_DATA EXCERPTS_
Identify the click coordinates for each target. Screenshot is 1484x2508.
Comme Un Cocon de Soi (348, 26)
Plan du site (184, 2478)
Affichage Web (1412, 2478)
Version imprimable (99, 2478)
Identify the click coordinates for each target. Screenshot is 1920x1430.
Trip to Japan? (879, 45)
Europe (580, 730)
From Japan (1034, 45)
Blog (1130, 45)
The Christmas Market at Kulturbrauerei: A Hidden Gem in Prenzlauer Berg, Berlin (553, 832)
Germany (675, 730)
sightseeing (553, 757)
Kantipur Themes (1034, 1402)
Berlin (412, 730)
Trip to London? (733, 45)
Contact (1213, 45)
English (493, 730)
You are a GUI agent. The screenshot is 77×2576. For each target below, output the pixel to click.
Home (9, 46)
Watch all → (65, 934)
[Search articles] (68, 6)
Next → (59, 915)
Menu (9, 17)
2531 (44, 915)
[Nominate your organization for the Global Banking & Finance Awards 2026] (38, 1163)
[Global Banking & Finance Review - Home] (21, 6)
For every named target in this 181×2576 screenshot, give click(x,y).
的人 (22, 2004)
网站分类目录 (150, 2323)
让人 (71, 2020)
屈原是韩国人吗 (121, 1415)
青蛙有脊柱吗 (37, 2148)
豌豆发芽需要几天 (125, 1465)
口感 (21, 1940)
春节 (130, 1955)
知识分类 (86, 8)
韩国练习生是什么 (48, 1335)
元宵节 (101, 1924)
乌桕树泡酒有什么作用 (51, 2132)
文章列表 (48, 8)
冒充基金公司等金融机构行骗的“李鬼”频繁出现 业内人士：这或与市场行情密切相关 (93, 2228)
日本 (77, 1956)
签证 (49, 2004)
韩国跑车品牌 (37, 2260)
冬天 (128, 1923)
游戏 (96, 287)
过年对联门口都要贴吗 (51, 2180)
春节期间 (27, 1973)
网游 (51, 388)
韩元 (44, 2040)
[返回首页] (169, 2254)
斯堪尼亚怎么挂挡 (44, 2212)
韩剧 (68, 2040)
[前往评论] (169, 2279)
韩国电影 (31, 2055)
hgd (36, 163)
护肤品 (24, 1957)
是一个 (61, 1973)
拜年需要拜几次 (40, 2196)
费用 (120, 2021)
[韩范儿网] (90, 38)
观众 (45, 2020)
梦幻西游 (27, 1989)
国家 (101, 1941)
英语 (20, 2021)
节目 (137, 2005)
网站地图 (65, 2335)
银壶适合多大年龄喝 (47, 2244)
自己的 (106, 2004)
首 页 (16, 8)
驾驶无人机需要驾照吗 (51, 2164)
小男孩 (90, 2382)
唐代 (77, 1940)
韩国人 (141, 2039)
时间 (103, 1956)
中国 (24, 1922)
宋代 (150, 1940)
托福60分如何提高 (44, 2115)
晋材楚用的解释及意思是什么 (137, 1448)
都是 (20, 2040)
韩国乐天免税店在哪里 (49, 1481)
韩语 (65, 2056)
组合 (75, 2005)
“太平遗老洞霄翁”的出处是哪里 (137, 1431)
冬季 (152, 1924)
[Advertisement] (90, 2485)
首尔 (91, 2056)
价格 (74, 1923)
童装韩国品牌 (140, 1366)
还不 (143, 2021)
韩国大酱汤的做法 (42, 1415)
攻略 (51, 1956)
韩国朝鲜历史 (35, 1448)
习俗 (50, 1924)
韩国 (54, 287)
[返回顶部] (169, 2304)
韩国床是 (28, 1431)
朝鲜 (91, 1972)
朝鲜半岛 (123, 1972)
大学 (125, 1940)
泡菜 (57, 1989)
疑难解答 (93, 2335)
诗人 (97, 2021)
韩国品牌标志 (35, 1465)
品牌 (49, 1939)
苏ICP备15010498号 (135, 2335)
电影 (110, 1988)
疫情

_REQUIRED WORK_
From the entries above, write out only the lines starting at the line that holds "[Global Banking &" and ending at the line that holds "韩语 (65, 2056)", keeping both and matching them exactly.

_RESPONSE TO THIS EXERCISE_
[Global Banking & Finance Review - Home] (21, 6)
For every named target in this 181×2576 screenshot, give click(x,y).
的人 (22, 2004)
网站分类目录 (150, 2323)
让人 (71, 2020)
屈原是韩国人吗 (121, 1415)
青蛙有脊柱吗 (37, 2148)
豌豆发芽需要几天 (125, 1465)
口感 (21, 1940)
春节 (130, 1955)
知识分类 (86, 8)
韩国练习生是什么 (48, 1335)
元宵节 (101, 1924)
乌桕树泡酒有什么作用 (51, 2132)
文章列表 (48, 8)
冒充基金公司等金融机构行骗的“李鬼”频繁出现 业内人士：这或与市场行情密切相关 (93, 2228)
日本 (77, 1956)
签证 (49, 2004)
韩国跑车品牌 (37, 2260)
冬天 (128, 1923)
游戏 (96, 287)
过年对联门口都要贴吗 (51, 2180)
春节期间 (27, 1973)
网游 (51, 388)
韩元 (44, 2040)
[返回首页] (169, 2254)
斯堪尼亚怎么挂挡 (44, 2212)
韩剧 (68, 2040)
[前往评论] (169, 2279)
韩国电影 (31, 2055)
hgd (36, 163)
护肤品 (24, 1957)
是一个 (61, 1973)
拜年需要拜几次 (40, 2196)
费用 (120, 2021)
[韩范儿网] (90, 38)
观众 (45, 2020)
梦幻西游 (27, 1989)
国家 (101, 1941)
英语 (20, 2021)
节目 (137, 2005)
网站地图 (65, 2335)
银壶适合多大年龄喝 (47, 2244)
自己的 (106, 2004)
首 页 (16, 8)
驾驶无人机需要驾照吗 (51, 2164)
小男孩 (90, 2382)
唐代 (77, 1940)
韩国人 (141, 2039)
时间 (103, 1956)
中国 (24, 1922)
宋代 (150, 1940)
托福60分如何提高 (44, 2115)
晋材楚用的解释及意思是什么 (137, 1448)
都是 (20, 2040)
韩国乐天免税店在哪里 (49, 1481)
韩语 (65, 2056)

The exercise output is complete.